Government gears up for battle over surveillance powers
Downing Street faces tough fight after backing away from calls to strip ministers of surveillance powers
A row over surveillance has broken out after a government-commissioned report suggested that ministers should be stripped of their powers to authorise surveillance warrants.
The report, compiled by David Anderson QC, proposes a complete overhaul of Britain's surveillance laws and suggests that only judges be allowed to approve warrants, a move that has been welcomed by privacy campaigners.
Anderson described current legislation as "fragmented, obscure, and variable in the protections that it affords the innocent" and called for a new law to be introduced.
He suggests that a new judicial body, the Independent Surveillance and Intelligence Commission, be set up to take responsibility for authorising warrants from the home and foreign secretaries. Ministers would, however, be able to issue interception warrants in exceptional cases of national security.
If the government chooses to adopt Anderson's proposal, "it would be a substantial sapping of the authority of the home secretary", says The Times. Theresa May personally authorised over 2,000 surveillance warrants last year.

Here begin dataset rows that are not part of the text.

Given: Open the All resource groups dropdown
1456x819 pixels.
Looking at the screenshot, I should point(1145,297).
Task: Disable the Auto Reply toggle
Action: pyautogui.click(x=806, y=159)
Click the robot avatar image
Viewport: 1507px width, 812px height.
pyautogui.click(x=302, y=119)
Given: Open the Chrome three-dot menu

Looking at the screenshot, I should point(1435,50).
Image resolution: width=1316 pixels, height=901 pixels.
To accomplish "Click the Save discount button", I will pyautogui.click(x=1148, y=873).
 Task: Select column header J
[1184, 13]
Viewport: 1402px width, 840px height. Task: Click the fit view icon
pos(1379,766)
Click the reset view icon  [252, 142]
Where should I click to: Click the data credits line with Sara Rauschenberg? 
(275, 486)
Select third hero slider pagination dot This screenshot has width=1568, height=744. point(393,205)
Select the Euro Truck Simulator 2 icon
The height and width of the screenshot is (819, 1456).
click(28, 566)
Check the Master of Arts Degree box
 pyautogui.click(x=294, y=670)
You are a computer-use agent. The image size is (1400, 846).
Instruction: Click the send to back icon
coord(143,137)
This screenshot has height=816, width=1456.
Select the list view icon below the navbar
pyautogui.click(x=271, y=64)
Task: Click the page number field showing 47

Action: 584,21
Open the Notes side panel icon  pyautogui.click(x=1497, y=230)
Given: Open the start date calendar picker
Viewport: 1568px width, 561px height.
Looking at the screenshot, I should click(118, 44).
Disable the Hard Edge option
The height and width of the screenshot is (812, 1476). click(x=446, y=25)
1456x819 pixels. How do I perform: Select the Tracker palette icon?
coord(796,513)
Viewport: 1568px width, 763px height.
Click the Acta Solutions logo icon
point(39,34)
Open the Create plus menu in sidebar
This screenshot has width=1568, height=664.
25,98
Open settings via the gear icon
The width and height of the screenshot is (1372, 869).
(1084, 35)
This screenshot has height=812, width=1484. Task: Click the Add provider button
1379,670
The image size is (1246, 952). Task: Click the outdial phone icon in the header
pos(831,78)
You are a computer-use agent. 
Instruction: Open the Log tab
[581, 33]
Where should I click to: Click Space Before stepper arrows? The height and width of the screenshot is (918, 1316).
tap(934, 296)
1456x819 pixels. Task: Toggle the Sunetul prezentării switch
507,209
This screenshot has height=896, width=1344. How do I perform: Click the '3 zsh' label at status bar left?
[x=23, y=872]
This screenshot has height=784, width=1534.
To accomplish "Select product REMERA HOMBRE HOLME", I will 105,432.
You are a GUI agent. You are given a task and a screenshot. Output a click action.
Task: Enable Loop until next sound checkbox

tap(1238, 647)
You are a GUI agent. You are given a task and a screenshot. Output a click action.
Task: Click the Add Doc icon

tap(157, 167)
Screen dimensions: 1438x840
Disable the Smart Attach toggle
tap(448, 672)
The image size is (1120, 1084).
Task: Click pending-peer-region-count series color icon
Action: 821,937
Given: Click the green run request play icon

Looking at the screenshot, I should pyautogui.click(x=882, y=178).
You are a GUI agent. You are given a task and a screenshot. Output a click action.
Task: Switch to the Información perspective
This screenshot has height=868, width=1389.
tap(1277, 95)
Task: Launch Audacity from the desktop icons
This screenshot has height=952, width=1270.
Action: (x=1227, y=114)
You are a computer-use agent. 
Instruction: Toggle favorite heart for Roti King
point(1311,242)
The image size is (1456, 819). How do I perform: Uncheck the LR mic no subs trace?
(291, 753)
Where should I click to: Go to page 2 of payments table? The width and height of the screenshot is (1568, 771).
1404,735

But a Downing Street spokesperson suggested that the government would be wary of changing the law, saying ministers need to be able to "respond quickly and effectively to threats of national security or serious crime".
That means "a battle is looming" in Westminster, says The Guardian. The Prime Minister is likely to face strong opposition from privacy campaigners, the Labour party, as well a number of Conservative rebels if he does not adopt the report's recommendations.
Amnesty International welcomed the report, agreeing that surveillance laws are in need of radical reform. "We'll need to see the fine detail here and we'll be arguing strongly for proper limits on the powers of the snoops and the spooks," the organisation's Rachel Logan told the BBC.
The former Conservative shadow home secretary David Davis is among those who wants to see changes to the law. "It is difficult to understand how the Prime Minister imagines that a system that requires the Home Secretary to approve an average of ten warrants every working day is either effective or expeditious," he said. "I think the government will lose that battle if it chooses to fight."
But Professor Anthony Glees, from the University of Buckingham's Centre for Security and Intelligence Studies was critical of the report. "Judges have a duty to uphold the law, politicians have a very primary duty to deliver national security and in these cases, which are all about national security, it is entirely right that an elected politician should decide."